Read Indian army officer faces charges of staging gunfight in IIOJK
The police now bury militants in a few remote hamlets, often during evenings in the presence of their parents and a couple of other relatives.
Kashmir Police Chief Vijay Kumar reiterated that militants’ bodies would not be handed over to their families. He was replying to a reporter who asked him whether the police would heed Ather’s father’s appeal.
“Handing over the body of a militant or militant associate is always fraught with the risk of massive protests. People become emotional. They come to their funerals in the thousands,” Kumar said.
“If we hand over the bodies, thousands will turn up and the situation could get out of hand, and to control them, the police would have to fire tear gas or metal pellets. If we use force, you [journalists] would criticize us then also. So there is no question of handing over their bodies,” said Kumar.

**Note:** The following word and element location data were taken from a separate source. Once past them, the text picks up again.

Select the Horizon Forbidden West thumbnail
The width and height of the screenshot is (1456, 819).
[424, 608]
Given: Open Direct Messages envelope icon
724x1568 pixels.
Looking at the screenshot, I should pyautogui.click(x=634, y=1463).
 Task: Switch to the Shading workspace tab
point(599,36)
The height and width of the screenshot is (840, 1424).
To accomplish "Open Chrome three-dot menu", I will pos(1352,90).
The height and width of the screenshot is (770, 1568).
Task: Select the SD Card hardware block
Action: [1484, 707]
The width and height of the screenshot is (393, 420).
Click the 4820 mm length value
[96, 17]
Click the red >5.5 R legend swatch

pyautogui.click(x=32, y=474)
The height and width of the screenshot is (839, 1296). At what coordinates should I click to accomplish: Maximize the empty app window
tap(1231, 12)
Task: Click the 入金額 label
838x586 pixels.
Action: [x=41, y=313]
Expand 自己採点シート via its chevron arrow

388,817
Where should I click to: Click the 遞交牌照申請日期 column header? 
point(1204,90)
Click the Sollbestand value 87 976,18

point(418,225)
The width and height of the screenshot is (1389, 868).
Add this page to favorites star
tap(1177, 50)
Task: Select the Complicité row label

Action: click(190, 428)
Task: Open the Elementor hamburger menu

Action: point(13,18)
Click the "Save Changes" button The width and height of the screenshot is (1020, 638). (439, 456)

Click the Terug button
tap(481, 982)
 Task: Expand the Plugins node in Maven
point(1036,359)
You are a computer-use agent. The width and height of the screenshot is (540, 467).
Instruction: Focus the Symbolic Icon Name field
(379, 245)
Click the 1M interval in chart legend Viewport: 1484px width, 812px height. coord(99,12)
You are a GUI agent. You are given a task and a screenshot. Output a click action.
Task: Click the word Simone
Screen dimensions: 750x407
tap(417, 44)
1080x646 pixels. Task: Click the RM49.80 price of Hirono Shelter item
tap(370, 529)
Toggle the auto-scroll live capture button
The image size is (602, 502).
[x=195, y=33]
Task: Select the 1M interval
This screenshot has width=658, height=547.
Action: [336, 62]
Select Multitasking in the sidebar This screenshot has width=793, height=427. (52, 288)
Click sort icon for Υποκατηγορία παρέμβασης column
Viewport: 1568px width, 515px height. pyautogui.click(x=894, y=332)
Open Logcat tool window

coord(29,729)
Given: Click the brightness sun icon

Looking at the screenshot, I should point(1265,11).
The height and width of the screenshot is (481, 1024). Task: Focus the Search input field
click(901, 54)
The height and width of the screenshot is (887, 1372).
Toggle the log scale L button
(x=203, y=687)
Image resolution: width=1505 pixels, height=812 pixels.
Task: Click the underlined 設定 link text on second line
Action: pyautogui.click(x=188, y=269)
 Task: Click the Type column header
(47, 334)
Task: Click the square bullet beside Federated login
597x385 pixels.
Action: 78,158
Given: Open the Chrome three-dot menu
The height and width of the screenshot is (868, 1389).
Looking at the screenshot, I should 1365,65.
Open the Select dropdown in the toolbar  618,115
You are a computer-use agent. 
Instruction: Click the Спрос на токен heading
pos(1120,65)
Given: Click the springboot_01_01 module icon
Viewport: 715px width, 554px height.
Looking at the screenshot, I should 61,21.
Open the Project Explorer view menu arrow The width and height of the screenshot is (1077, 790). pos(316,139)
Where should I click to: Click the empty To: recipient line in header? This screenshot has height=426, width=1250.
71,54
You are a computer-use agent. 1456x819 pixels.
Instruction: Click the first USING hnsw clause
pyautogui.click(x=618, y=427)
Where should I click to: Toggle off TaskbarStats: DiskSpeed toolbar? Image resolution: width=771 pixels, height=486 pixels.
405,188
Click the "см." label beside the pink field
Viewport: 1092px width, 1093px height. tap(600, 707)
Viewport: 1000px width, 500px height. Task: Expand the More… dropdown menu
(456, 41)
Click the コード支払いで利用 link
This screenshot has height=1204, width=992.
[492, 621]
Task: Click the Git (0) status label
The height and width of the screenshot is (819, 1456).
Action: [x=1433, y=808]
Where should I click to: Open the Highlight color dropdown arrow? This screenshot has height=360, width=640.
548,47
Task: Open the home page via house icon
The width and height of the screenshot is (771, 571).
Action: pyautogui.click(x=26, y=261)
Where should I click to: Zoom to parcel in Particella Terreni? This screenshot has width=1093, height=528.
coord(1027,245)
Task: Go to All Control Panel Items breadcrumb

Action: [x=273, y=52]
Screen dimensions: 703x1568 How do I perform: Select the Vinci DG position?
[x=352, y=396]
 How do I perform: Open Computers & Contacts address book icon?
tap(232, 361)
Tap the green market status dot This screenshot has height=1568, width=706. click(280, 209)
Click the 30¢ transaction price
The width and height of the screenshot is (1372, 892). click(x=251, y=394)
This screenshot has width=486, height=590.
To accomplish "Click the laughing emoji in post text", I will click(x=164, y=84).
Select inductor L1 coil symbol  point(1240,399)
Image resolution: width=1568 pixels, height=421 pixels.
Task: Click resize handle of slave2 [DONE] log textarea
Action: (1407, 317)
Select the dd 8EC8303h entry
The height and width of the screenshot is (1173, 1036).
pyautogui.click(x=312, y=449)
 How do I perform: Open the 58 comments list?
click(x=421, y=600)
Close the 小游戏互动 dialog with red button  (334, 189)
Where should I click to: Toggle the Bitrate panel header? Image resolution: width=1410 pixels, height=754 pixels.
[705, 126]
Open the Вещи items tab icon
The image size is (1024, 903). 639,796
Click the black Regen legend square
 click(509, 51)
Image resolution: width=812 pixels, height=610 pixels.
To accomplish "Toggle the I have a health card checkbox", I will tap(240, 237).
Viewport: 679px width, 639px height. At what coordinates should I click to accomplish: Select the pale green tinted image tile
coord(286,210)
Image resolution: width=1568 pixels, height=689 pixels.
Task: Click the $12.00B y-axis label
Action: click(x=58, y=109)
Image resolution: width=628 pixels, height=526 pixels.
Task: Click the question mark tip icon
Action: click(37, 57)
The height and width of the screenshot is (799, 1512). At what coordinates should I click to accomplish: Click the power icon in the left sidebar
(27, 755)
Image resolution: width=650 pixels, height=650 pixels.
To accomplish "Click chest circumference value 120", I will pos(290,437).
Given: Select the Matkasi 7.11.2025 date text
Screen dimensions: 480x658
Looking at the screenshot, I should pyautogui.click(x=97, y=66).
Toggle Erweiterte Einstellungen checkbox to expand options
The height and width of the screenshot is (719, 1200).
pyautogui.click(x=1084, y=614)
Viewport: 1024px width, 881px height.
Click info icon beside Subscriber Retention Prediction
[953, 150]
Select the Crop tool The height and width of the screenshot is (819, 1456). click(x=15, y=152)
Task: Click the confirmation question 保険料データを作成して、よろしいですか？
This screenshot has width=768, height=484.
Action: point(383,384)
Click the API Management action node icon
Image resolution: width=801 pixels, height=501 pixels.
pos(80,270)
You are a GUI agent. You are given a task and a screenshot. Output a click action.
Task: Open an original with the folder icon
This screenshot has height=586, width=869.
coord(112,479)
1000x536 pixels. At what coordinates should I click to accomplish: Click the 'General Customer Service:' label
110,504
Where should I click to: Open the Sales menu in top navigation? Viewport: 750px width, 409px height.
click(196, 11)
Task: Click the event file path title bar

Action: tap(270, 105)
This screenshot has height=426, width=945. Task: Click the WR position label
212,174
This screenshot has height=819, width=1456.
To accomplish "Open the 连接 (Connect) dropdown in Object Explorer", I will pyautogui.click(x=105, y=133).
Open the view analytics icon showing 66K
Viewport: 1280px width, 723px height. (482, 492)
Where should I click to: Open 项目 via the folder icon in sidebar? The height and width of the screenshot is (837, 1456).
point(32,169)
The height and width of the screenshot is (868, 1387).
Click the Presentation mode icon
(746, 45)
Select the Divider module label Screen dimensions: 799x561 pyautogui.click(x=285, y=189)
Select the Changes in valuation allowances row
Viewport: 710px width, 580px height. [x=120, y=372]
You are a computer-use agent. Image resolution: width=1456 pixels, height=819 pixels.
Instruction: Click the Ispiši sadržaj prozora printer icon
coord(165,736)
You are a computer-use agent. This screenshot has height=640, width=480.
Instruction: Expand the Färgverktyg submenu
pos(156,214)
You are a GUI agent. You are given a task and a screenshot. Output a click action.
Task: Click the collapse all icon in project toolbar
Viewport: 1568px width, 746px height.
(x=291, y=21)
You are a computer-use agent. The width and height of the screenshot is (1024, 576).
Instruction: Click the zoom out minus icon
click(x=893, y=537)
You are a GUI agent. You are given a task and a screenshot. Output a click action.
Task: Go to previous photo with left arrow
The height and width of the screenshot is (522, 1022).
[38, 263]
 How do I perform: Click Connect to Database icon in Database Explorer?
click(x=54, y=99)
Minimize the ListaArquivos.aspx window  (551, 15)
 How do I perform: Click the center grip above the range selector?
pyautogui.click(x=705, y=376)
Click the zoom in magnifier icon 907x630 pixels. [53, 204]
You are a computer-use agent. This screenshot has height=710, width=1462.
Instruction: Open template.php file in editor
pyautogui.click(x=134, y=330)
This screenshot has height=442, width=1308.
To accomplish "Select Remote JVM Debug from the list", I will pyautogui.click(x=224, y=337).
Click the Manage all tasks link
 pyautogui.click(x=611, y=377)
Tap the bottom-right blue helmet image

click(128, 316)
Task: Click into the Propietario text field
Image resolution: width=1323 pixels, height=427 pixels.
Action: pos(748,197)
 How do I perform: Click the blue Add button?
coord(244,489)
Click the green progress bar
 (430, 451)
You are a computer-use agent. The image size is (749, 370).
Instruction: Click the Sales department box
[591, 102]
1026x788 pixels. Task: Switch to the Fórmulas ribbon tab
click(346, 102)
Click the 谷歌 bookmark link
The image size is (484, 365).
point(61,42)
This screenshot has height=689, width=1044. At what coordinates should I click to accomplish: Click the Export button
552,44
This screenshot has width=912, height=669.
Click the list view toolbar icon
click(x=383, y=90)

Speaking to Anadolu Agency, however, Mushtaq said he would bury his son in "the dead of night in the presence of the same people who killed him.”
“Ather’s only sibling -- his sister -- and his grandparents want to see his body. I assure the police that if they fear public protests or COVID-19, there would be no congregation. Only his family would be present at the burial,” he said.
Disputed region
Kashmir, a Muslim-majority Himalayan region, is held by India and Pakistan in parts and claimed by both in full. A small sliver of Kashmir is also held by China.
Since they were partitioned in 1947, New Delhi and Islamabad have fought three wars – in 1948, 1965 and 1971 – two of them over Kashmir.
Also, in the Siachen Glacier region of northern Kashmir, Indian and Pakistani troops have fought intermittently since 1984. A cease-fire took effect in 2003.
Some Kashmiri groups in Jammu and Kashmir have been fighting against Indian rule for independence or for unification with neighboring Pakistan.
According to several human rights organizations, thousands have reportedly been killed in the conflict since 1989.